Extracted information:

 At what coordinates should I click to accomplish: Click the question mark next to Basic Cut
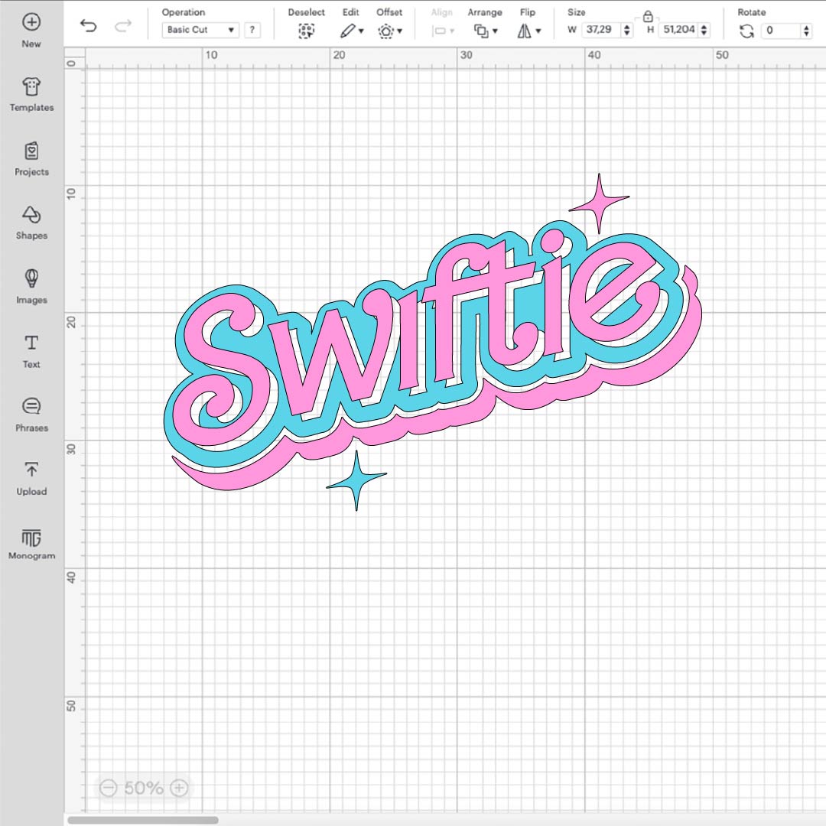(x=252, y=30)
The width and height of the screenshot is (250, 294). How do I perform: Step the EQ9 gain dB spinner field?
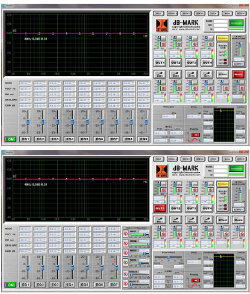click(x=144, y=106)
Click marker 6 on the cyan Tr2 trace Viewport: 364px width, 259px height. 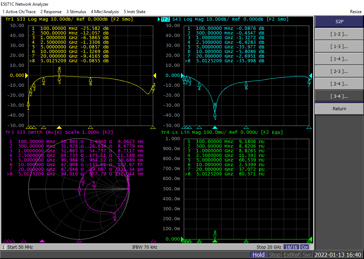[x=246, y=84]
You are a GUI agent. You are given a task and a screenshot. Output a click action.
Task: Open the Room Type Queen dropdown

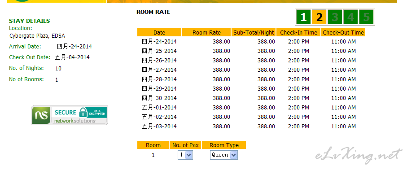(x=224, y=155)
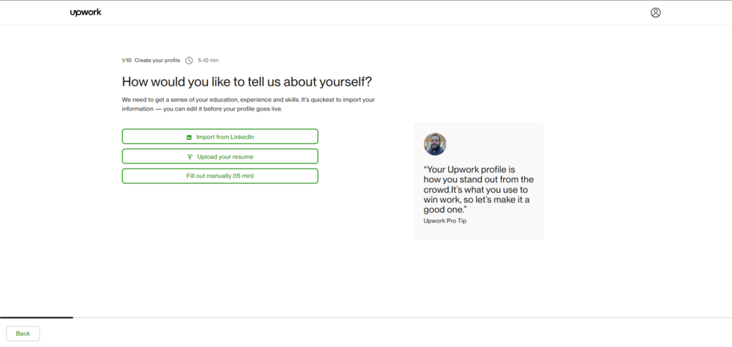Click the filled part of the progress bar
Image resolution: width=732 pixels, height=347 pixels.
(36, 318)
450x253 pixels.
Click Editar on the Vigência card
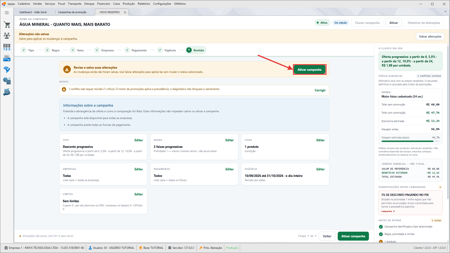(x=320, y=169)
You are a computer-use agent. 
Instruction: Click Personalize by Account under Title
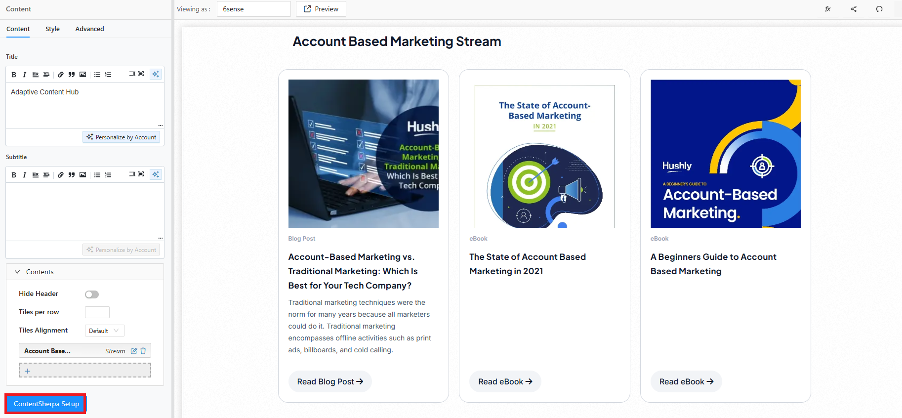(x=122, y=137)
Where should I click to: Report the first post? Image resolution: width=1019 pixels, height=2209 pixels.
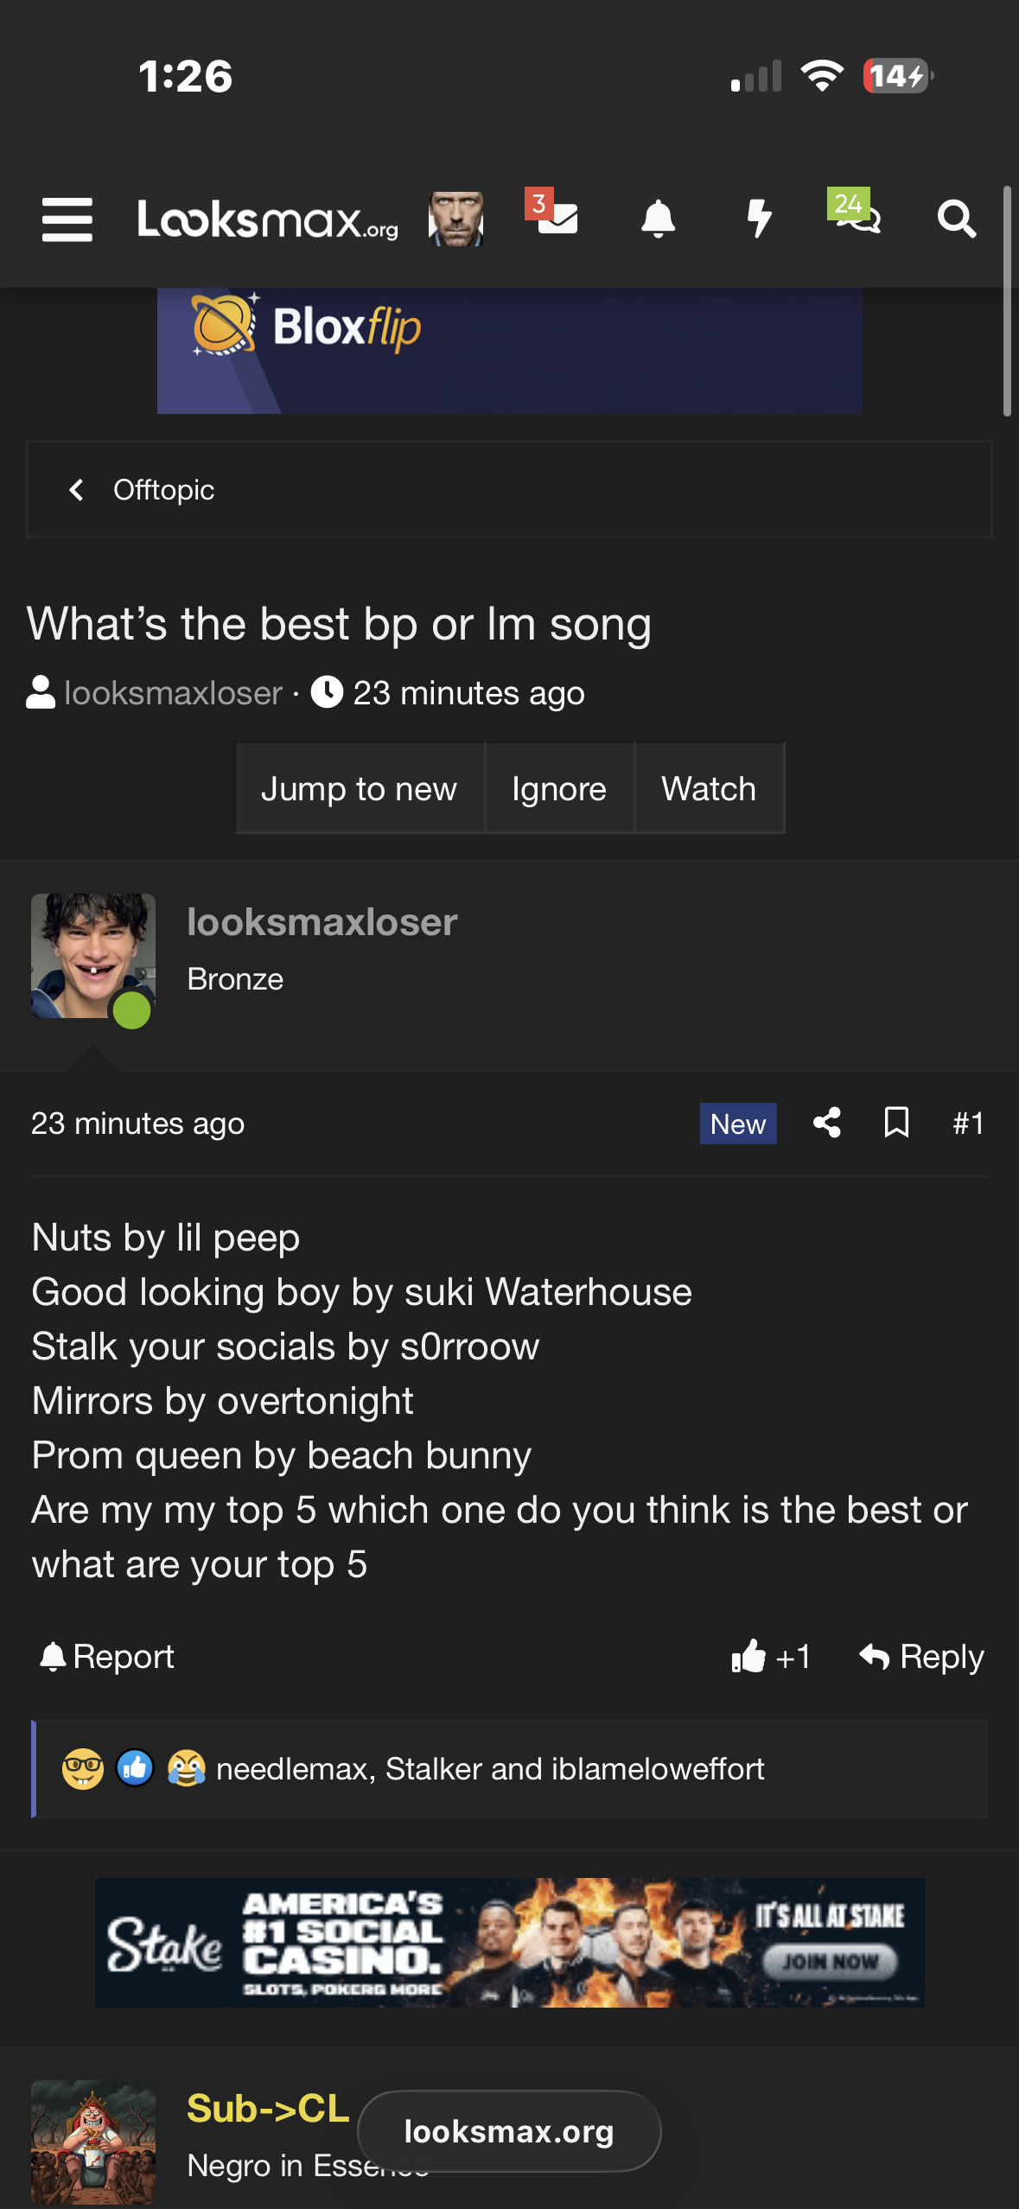pos(107,1657)
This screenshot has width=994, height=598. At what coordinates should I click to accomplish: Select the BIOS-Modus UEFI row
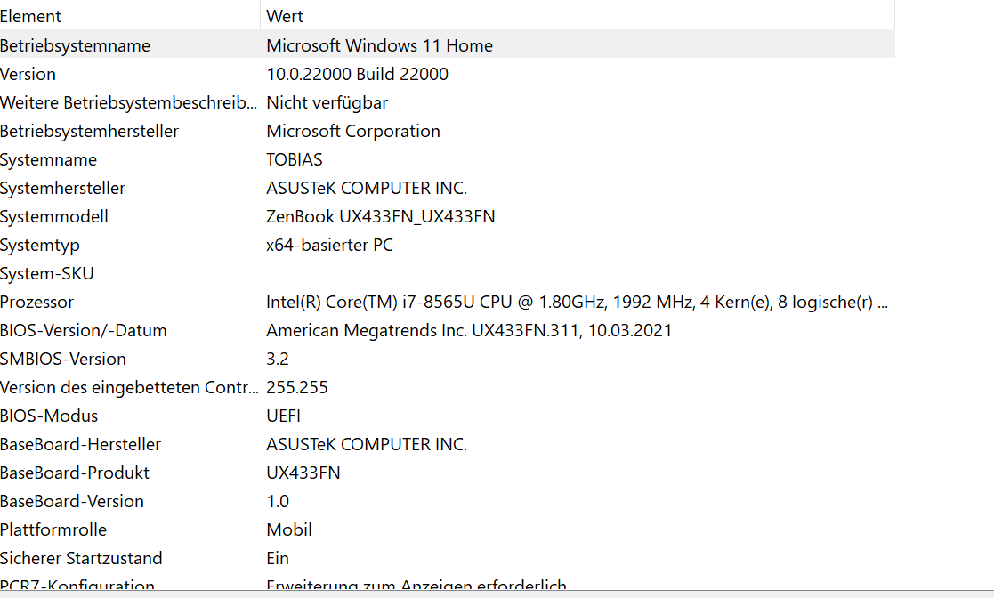(447, 416)
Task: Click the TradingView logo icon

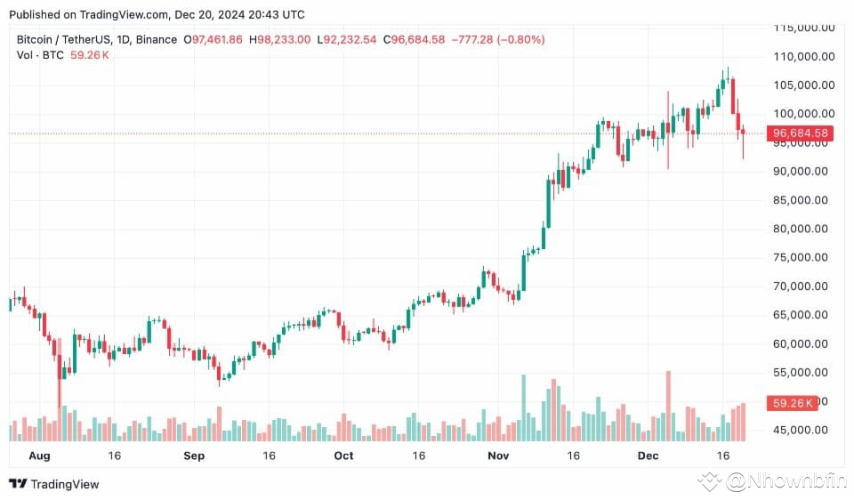Action: coord(18,484)
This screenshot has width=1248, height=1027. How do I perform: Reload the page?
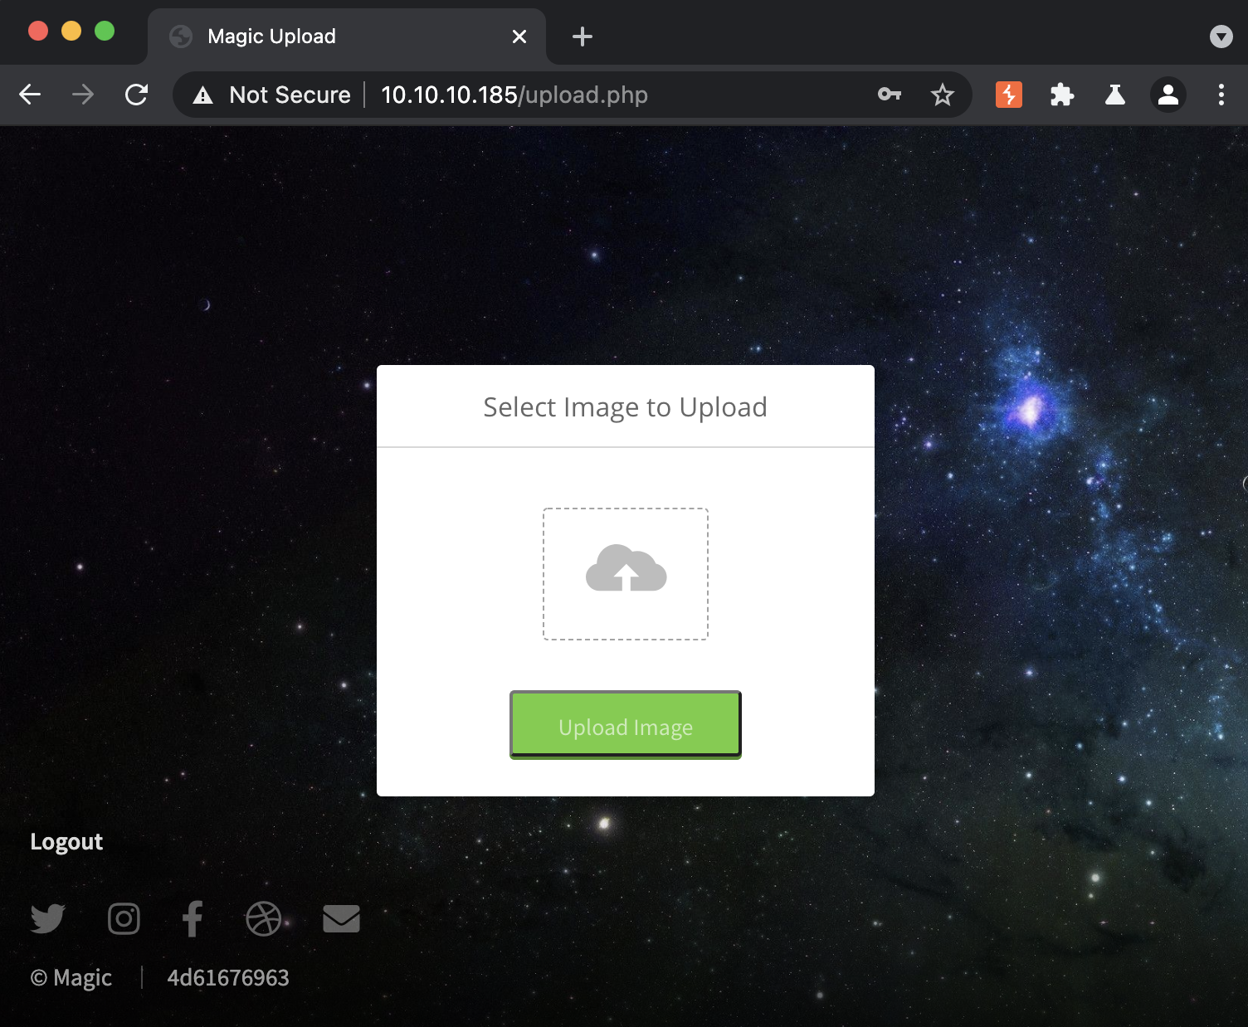tap(136, 95)
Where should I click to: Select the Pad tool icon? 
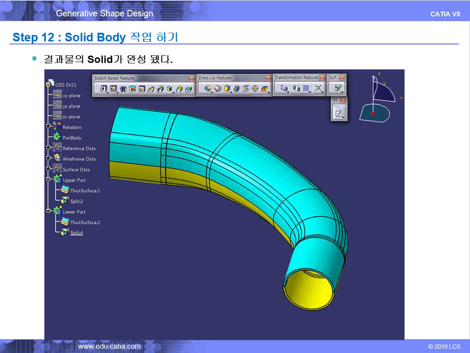point(103,89)
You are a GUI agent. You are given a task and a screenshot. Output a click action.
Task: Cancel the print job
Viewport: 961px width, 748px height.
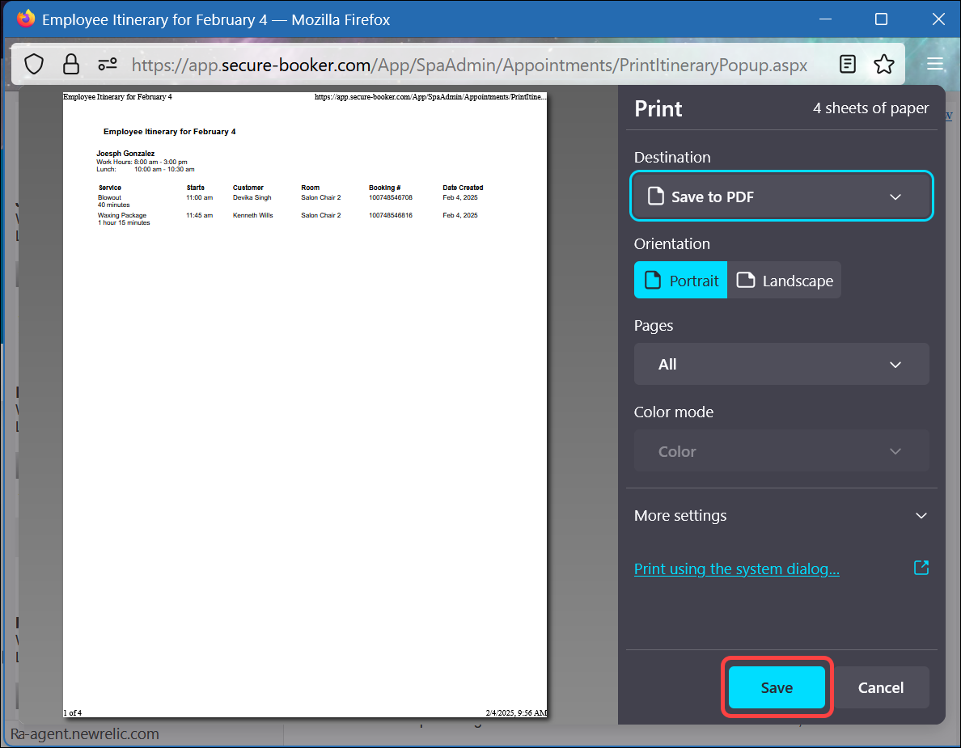[x=881, y=687]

Work instructions: Pictures are not part of the copy. Output only the lines from the one with "This screenshot has width=1248, height=1027." through the final line of the records, exactly as given.

Result:
This screenshot has width=1248, height=1027. How do I perform: Reload the page?
tap(136, 95)
Where should I click to: Select the Pad tool icon? 
point(103,89)
You are a GUI agent. You are given a task and a screenshot. Output a click action.
Task: Cancel the print job
Viewport: 961px width, 748px height.
[x=881, y=687]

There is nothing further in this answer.